Une première restriction au sens du mot « air » nous conduit à l'envisager dans le cas seulement où la mélodie qu'il désigne est spécialement conçue pour être adaptée à des paroles. C'est ainsi que l'on parle de l'air d'une chanson ou d'un air d' opéra. En ce qui concerne l'air d'opéra, il s'agit le plus souvent de parties ayant une construction musicale propre, et destinées à être liées entre elles par les récitatifs. Cette construction musicale propre leur donne la faculté d'être chantées séparément, comme parties d'un concert. On a donc écrit des airs spécialement destinés au concert.

Ceux-ci sont devenus, depuis la fin du xvie siècle, des pièces chantées à une ou plusieurs voix et exécutées avec un accompagnement instrumental. On les trouve sous cette forme en France – ce sont les airs de cour – pendant presque tout le xviie siècle. À partir de cette époque, l'air de concert devient une œuvre d'une certaine étendue, chantée à une seule voix accompagnée par l'orchestre. Au concert comme à l'opéra, l'air tend alors vers une forme musicale plus stricte. C'est ainsi que l'aria da capo obéit à des règles de composition codifiées.

Mais les airs peuvent aussi être purement instrumentaux. Dans les suites ou partitas, qui font partie de l'abondante littérature de concert fleurissant au xviie siècle, le mot « air » (ou « aria ») désigne les parties musicales qui ne sont pas des danses. Il s'agit donc de sortes d'intermèdes conçus, le plus souvent, à partir d'une mélodie continue.

En tant que forme musicale, l'air atteint sa perfection au xviiie siècle pour s'éteindre ensuite progressivement. L'évolution de l'opéra fait disparaître le découpage en récitatifs et airs. Parallèlement, l'air de concert est abandonné peu à peu, car on estime qu'il ne peut supporter d'être privé de références dramatiques.
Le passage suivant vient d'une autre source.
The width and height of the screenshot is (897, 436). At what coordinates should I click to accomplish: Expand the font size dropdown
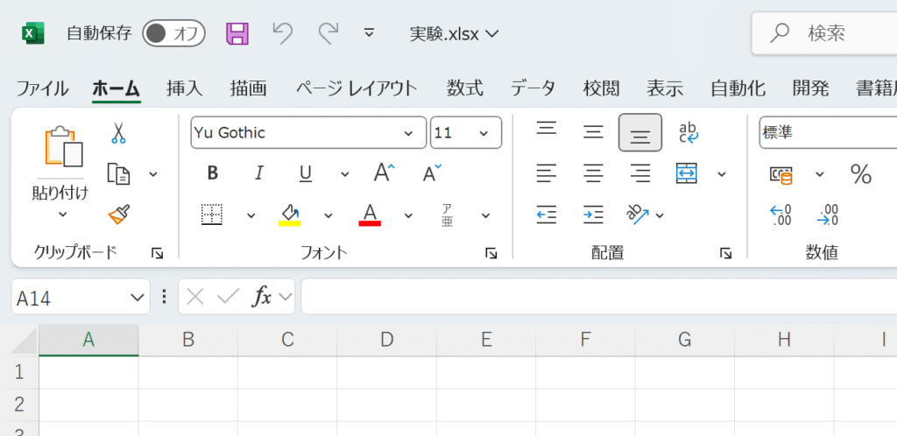point(484,133)
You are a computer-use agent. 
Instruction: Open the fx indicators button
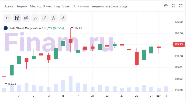(54, 18)
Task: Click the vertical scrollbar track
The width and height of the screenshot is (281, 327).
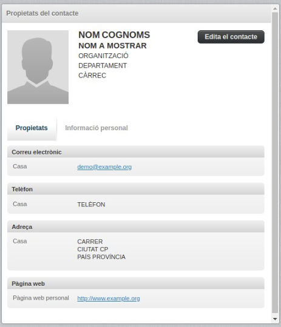Action: point(275,163)
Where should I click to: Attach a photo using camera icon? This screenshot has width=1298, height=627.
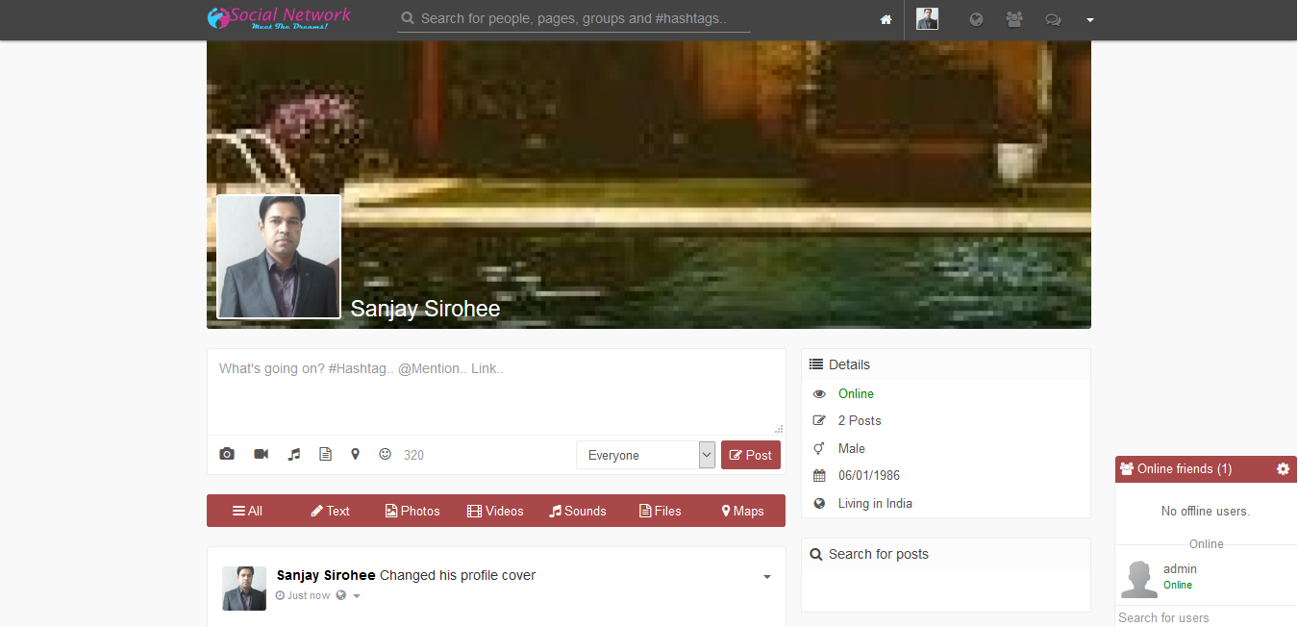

L'air dans l'opéra, la cantate et l'oratorio

Dans ces formes d'expression musicale, l'air est une partie destinée à mettre le chanteur en valeur ; la priorité y est donc accordée à la mélodie. On peut donc distinguer les ensembles (chœurs, duos, trios, etc.), les récitatifs et les airs. Par opposition au récitatif, l'air représente un arrêt momentané du déroulement dramatique, propre à permettre un épanchement lyrique. Mais, dès la seconde partie du xviie siècle, la virtuosité des chanteurs étant devenue très grande et les auditeurs s'étant habitués à préférer la manifestation de cette virtuosité à l'expression purement musicale, les airs d'opéra prirent une apparence beaucoup plus formelle que lyrique. C'est à la suite de cette évolution que l'on vit l'air se séparer de l'opéra pour apparaître au concert. Sommairement, il présente alors la structure suivante : d'abord une ritournelle instrumentale dans laquelle, selon[...]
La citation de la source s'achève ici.